The following steps outline how to implement the Python interface expected by RIME. This is done by loading a model binary from disk.

Step 1: Specify model path

Create an empty folder. From inside this folder, create a a new python file. This will contain the predict_dict() function that will serve as the interface between RIME and your model. Place the saved model weights and any other requisite model artifacts in the same folder as the file.

In the new python file, create a constant for the path to this binary storying the model weights:

from pathlib import Path

cur_dir = Path(__file__).absolute().parent

MODEL_NAME = 'TODO: change this to the model file name'
MODEL_PATH = cur_dir / MODEL_NAME

Step 2: Retrieve custom code

If custom code is needed to perform data preprocessing (or to call your API), we need to make sure it is loaded into the runtime environment. If this code is already available as a Python package, see the Custom Requirements section.
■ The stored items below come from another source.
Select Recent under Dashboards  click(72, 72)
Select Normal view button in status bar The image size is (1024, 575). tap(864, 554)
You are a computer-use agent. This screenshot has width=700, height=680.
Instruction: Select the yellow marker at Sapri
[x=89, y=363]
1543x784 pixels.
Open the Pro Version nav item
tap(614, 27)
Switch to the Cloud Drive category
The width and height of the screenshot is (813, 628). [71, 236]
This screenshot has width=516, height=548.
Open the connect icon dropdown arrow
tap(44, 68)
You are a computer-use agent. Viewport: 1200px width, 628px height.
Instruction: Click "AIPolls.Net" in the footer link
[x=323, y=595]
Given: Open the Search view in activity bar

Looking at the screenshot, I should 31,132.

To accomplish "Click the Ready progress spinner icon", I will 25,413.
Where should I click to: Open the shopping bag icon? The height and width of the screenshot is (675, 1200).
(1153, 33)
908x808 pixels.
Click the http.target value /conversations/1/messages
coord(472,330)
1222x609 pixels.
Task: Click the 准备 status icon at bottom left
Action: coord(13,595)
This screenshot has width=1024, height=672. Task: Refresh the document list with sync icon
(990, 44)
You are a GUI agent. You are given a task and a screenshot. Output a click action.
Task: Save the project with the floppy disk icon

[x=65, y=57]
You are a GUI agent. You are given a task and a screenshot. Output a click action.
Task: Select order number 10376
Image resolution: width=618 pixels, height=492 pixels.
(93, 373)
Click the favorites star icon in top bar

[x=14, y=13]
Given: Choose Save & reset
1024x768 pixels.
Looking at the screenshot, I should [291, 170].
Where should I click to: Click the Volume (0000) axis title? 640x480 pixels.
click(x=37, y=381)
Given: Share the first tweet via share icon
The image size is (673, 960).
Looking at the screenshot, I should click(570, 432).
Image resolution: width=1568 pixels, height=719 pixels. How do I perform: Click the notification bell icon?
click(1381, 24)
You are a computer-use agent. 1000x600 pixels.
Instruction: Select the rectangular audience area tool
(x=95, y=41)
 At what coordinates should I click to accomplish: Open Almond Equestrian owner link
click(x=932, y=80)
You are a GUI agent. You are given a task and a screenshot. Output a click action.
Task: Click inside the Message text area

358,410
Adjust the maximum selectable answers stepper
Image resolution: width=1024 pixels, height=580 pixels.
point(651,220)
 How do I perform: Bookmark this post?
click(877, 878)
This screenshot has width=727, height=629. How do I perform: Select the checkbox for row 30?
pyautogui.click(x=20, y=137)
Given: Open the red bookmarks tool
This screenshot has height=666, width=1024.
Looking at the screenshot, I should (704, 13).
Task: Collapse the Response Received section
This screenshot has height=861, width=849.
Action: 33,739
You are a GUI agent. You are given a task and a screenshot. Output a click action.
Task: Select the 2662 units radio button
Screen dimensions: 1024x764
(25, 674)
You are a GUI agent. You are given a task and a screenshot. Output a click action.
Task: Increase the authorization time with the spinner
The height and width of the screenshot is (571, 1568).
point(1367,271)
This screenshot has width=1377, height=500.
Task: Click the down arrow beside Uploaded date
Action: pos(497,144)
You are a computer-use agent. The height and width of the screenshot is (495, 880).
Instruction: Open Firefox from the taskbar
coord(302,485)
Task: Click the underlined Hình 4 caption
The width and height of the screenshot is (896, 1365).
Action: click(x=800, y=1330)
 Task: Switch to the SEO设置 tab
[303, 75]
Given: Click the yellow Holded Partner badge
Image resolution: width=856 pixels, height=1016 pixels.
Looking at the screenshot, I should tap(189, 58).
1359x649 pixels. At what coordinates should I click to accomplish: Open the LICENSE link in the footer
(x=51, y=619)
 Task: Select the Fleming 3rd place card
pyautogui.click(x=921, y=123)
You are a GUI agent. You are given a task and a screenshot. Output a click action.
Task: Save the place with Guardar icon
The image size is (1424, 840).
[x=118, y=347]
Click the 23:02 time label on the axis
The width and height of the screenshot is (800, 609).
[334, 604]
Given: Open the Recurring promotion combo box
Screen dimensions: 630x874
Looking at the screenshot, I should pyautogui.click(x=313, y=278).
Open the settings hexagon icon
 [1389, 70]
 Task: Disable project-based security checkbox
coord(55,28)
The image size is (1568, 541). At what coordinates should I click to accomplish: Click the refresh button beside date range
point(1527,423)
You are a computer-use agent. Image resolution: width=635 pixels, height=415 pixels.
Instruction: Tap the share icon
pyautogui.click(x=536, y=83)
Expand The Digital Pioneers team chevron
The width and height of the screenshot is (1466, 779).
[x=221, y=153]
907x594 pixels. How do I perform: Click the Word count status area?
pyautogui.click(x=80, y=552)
If your code is NOT a Python package (and is instead a Python file or folder) then please put all relevant files in the same directory you created in Step 1, and add the following snippet to the Python file:

import sys
sys.path.append(str(cur_dir))

Step 3: Access the model

As an example, if you used pytorch to save your model parameters, you might load the model as follows:

import torch
model = torch.load(MODEL_PATH)

Step 4: Import / implement preprocessing function

If the model you are using expects inputs other than a raw string, you will need to load/define all custom tokenization or preprocessing functions. Getting the preprocessing functionality could look like:

from custom_package import preprocess, tokenize

or

def preprocess(txt: str) -> str:
    clean_txt = txt.strip()
    return clean_txt

def tokenize(txt: str) -> list:
    tokens = txt.split()
    return tokens

Step 5: Implement a predict function

Implement the predict_dict function. This should look something like:

# Text Classification Example
def predict_dict(x: dict) -> dict:
    """Return the predicted class probabilities."""
    txt = x['text']
    preprocessed = preprocess(txt)
    tokens = tokenize(preprocessed)
    probabilities: List[float] = model.predict(txt)
    return {"probabilities": probabilities}
    
# Named Entity Recognition Example
def predict_dict(x: dict) -> dict:
    """Return the predicted class probabilities."""
    txt = x['text']
    preprocessed = preprocess(txt)
    results = ner(preprocessed)
    for res in ner_results:
        results.append(
            {
                'type': res['entity_group'],
                'mentions': [
                    {'start_offset': res['start'], 'end_offset': res['end'], }
                ],
            }
        )
    return {'predicted_entities': results}